Proposal: GitHub to enable a federated approach to distributing and utilizing custom DROID signatures
This blog discusses what we have available in our toolkit for contributing more signatures to PRONOM for the benefit of the digital preservation community. It also discusses the potential issues we need to work around in the short time we have between controlled PRONOM releases. The blog outlines an idea for a temporary, federated approach utilizing GitHub, Siegfried and Roy, and the droid-list Google Group for working with custom DROID signatures, inspired by conversations with colleagues at The National Library of Australia that might deal with those shortcomings.

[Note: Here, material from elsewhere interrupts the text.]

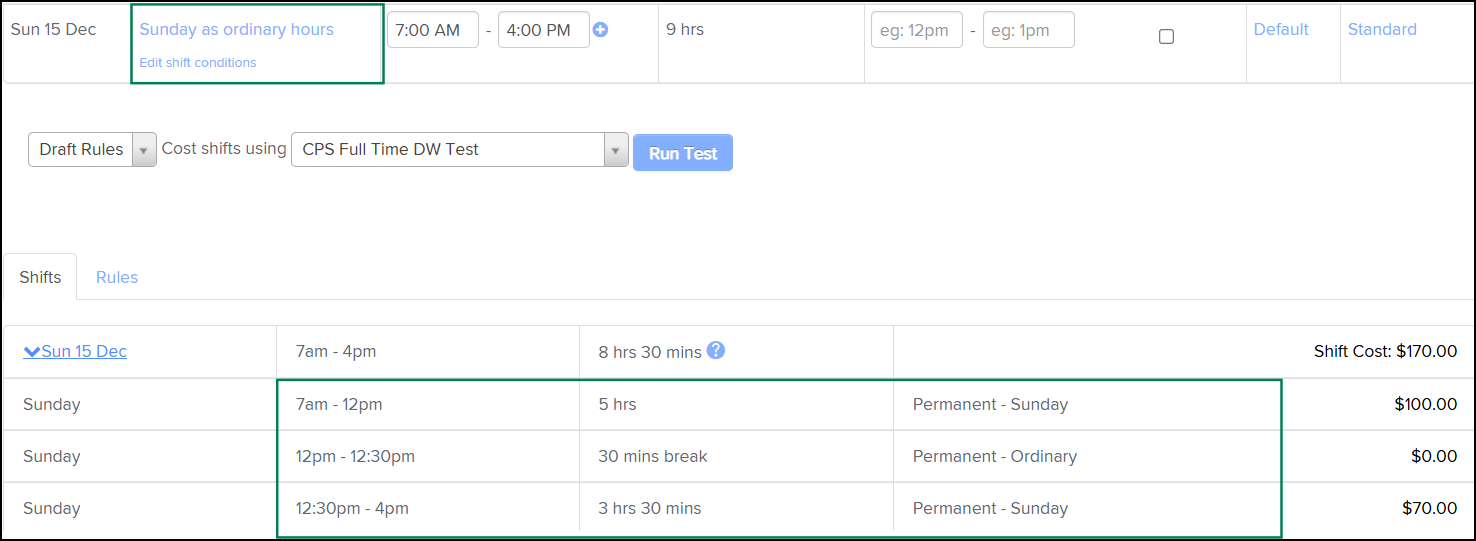Click the Default link
Screen dimensions: 1476x541
click(x=1281, y=30)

It remains to be seen what alternate methods will appear for registering file formats and importantly, identifying them for the requirements of digital preservation, but until such times as Tessella’s Linked Data Registry, or the NSLA Digital Preservation Technical Registry broach the public domain and begin to be accepted and used by the wider public, The National Archives: PRONOM, and its sister tool DROID remain de-facto.
One of the issues that the other initiatives have been trying to solve is the centralized nature of PRONOM and a perceived difficulty in influencing the content of the registry.

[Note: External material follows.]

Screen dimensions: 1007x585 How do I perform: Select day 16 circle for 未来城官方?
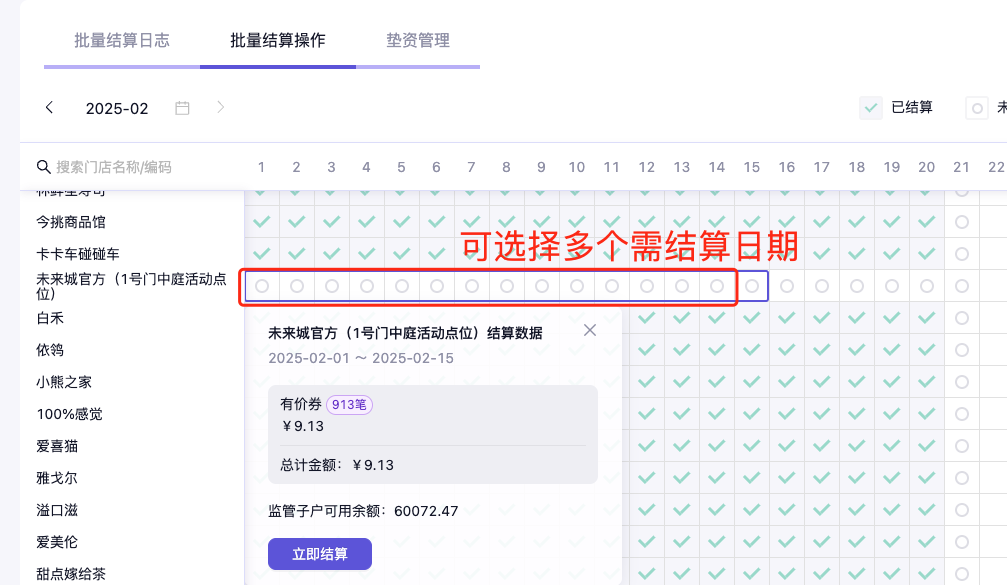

Until we have a more federated approach, personal experience demonstrates to me that the PRONOM contribution model described here can work in the short-term. Some of the challenge seems to lay in the discovery of specifications, or sample files; another part of the challenge is creating signatures.
We have guidance and mechanisms to aid in creating signatures; I created a PRONOM Signature Development Utility tool here (hosted by The National Archives, UK), and mirrored here (my personal website), with code, open source here (PHP+HTML), which outputs a single traditional DROID signature file that can be uploaded to the tool to be used.
Matt Palmer, former colleague at The National Archives, UK has recently developed a Java tool which does a similar task, here; each may satisfy different users’ requirements or workflows.
For specifications, then Google Search has always been a good first stop.
Format examples are a little more difficult, but, most users approaching the task of format identification should have a fistful of samples in their possession. Permissive institutional approaches to sharing those samples and trusting the confidentiality of institutions such as The National Archives in looking into format signatures helps.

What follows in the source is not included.